Sasuke memandang Hinata dengan tatapan angkuh. Jujur saja, saat itu rasa sakit mencubit hati Sasuke. Pengkhianatan yang dilakukan oleh Hinata membuat Sasuke merasa Hinata tidak pernah membuka dirinya untuk membiarkan Sasuke masuk dalam kehidupannya. Masih mending kalau pada saat itu Hinata mengakuinya dan meminta maaf padanya. Tetapi sampai hari terakhir Hinata tetap menutup diri darinya, dan tentu saja rasanya sakit ketika mendengar rahasia terbesar Hinata dari orang lain, bukan Hinata sendiri.

"A-aku akan melalukan apapun yang Uchiha-sama inginkan a-asalkan-" Hinata menelan ludah, berusaha untuk menghilangkan rasa ragu yang bersarang dihatinya. "Uc-Uchiha-sama memberi ampunan kepada desa ini. Sungguh mereka tidak bersalah. Se-semua ini karena aku." Setelah menyelesaikan kalimatnya, Hinata terisak menabrak dada bidang Sasuke, sampai akhirnya badannya beringsut hampir menyentuh tanah. Untungnya saja, Sasuke yang sendari tadi tidak melepas pandangannya kepada Hinata segera menangkapnya dengan cepat sebelum lutut Hinata bertabrakan dengan tanah.

"Baiklah." Jawaban singkat yang meluncur dari bibir Sasuke membuat kelegaan yang luar biasa memenuhi hati Hinata. Tapi belum sempat Hinata mengucapkan terima kasih, Sasuke kembali membuka mulutnya untuk berbicara. "Asalkan kau mau menuruti semua keinginanku malam ini. Aku boleh bermalam disinikan?" Ucap Sasuke sedikit mengejek Hinata.

Hinata menganggukan kepalanya tanda setuju. Kalau saja nasibnya tidak hanya dihadapankan pada satu pilihan seperti ini. Mungkin Hinata akan lebih suka untuk menolak dengan berbagai alasan seperti yang biasanya dia lontarkan. Hinata memutar badannya untuk menghadap Hiashi, sudah Hinata duga bahwa ayahnya tersebut akan menatapnya horor. Hinata melempar senyum getir penuh arti, yang dibalas dengan sedikit anggukan Hiashi. Hiashi mengerti bahwa inilah keputusan yang diambil Hinata dan apapun yang akan dilakukannya tidak akan pernah bisa membuat Hinata merubah keputusannya untuk mengorbankan dirinya dan menyelamatkan desanya.

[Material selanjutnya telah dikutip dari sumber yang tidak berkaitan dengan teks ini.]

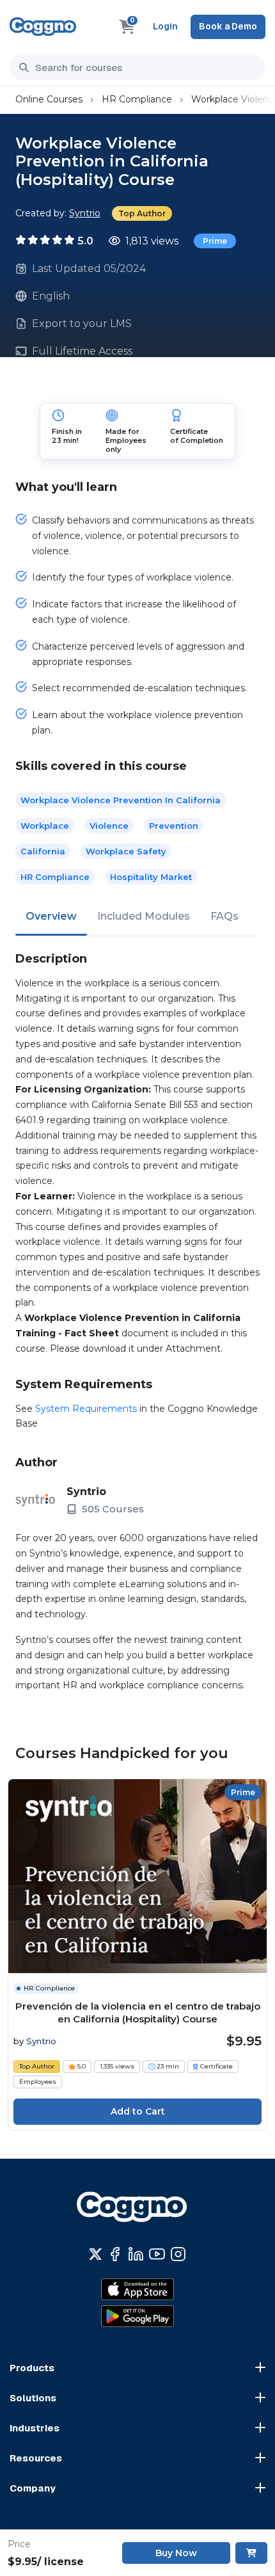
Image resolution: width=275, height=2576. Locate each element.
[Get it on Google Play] (137, 2316)
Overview (51, 916)
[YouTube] (157, 2254)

"Tolong siapkan kamar tamu sekarang!" Perintah Hiashi pada para pelayannya dan dengan tergesa-gesa mereka meninggalkan tempat tersebut untuk mengerjakan apa yang Hiashi perintahkan.

.

.

.

"Uc-Uchiha-sama, ja-jangan begini." Tolak Hinata halus sembari mencoba menjauhkan badan Sasuke yang semakin mendekat padanya.

Sasuke tidak mengurbis penolakan Hinata. Jemari-jemarinya yang panjang masih betah berlama-lama menyelusuri setiap lekuk tubuh sital Hinata yang masih terbaluk kain kimono. Saat melewati bagian depan Hinata, Sasuke mulai berani menyusupkan tangannya ke celah-celah kain yang terbuka karena obi Hinata yang sudah tidak pada tempatnya.

"Kau tidak berhak menolakku Hinata, atau kau mau aku-"

"Tidak! Ja-jangan! Aku mohon Uchiha-sama." Rajuk Hinata sambil menarik baju milik Sasuke agar tangan Sasuke tidak beranjak dari tubuhnya.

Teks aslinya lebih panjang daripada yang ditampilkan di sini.